- Kajari Karo Danke Rajagukguk menyampaikan permohonan maaf di hadapan Komisi III DPR RI saat RDP di Jakarta, Kamis (2/4/2026).
- Permohonan maaf disampaikan merespons kritik keras anggota DPR terkait profesionalisme penanganan kasus hukum Amsal Sitepu oleh Kejari Karo.
- Kajari berkomitmen mengevaluasi kinerja serta memperbaiki penegakan hukum di wilayahnya sesuai arahan yang diberikan anggota Komisi III DPR.
Suara.com - Kepala Kejaksaan Negeri (Kajari) Karo, Danke Rajagukguk, menyampaikan permohonan maaf secara terbuka di hadapan pimpinan dan anggota Komisi III DPR RI.
Hal ini disampaikan dalam Rapat Dengar Pendapat (RDP) dan Rapat Dengar Pendapat Umum (RDPU) yang membahas penanganan kasus Amsal Sitepu di Komplek Parlemen, Senayan, Jakarta, Kamis (2/4/2026).
Pernyataan tersebut merupakan respons langsung atas berbagai kritik tajam dan masukan keras yang dilontarkan oleh sejumlah anggota Komisi III DPR RI terkait profesionalisme penanganan perkara di wilayah hukum Kejari Karo.
"Terima kasih Bapak Pimpinan. Saya Kajari Karo mengucapkan terima kasih atas masukan yang disampaikan, kritikan yang disampaikan Bapak-Ibu anggota Komisi III untuk kami perbaiki," ujar Danke Rajagukguk dalam rapat tersebut.
Ia menyatakan, bahwa pihaknya menerima seluruh catatan dari para legislator sebagai bahan evaluasi mendalam.
Ia berkomitmen untuk menindaklanjuti arahan tersebut agar penegakan hukum di Kejari Karo berjalan sesuai dengan norma dan harapan masyarakat.

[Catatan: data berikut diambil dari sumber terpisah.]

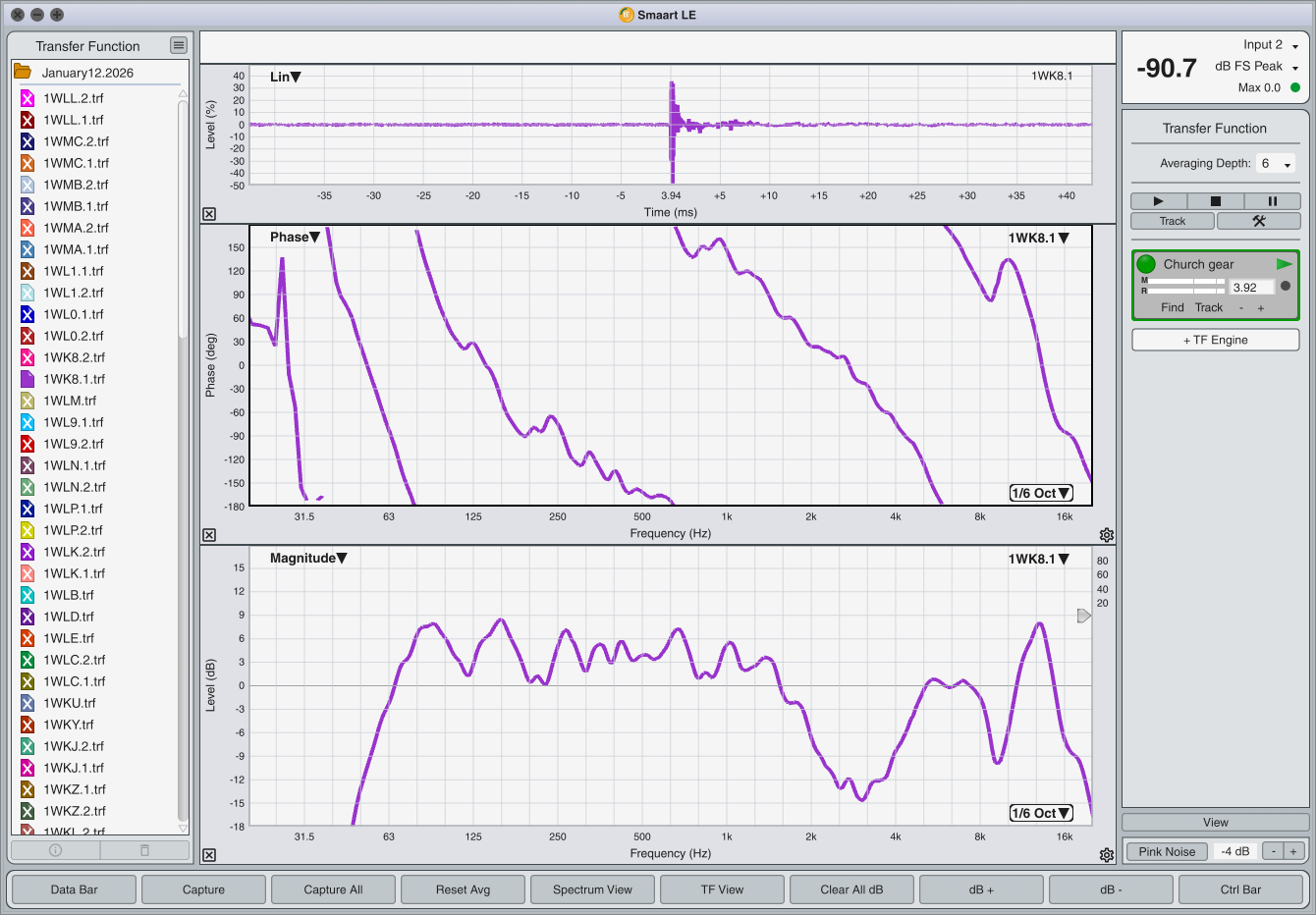Click the Phase graph settings gear icon
1316x915 pixels.
1107,535
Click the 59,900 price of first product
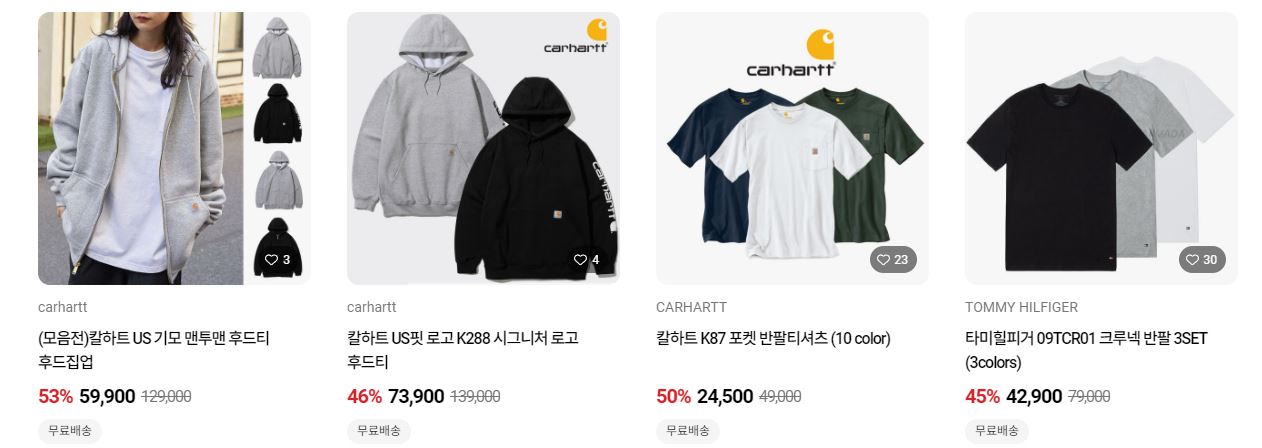 click(107, 396)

"Kami jalankan sesuai dengan apa yang disampaikan oleh Bapak-Ibu sekalian. Kami mohon maaf atas segala kesalahan dan kekhilafan kami," tambahnya.
Sebelumnya, dalam rapat tersebut, jajaran kejaksaan mendapat sorotan tajam karena dianggap melakukan kesalahan fatal dalam proses hukum kasus Amsal Sitepu.
Beberapa anggota dewan, termasuk Hinca Panjaitan, bahkan sempat mendesak adanya sanksi tegas bagi pejabat terkait di Kejari Karo.
Sementara itu, ditemui usai rapat oleh awak media, Danke justru memilih menghindar dan bungkam. Terlebih saat ditanya respons dirinya ketika didesak untuk mundur usai polemik kasus Amsal Sitepu, dirinya hanya melempar senyuman sambil meneruskan langkahnya.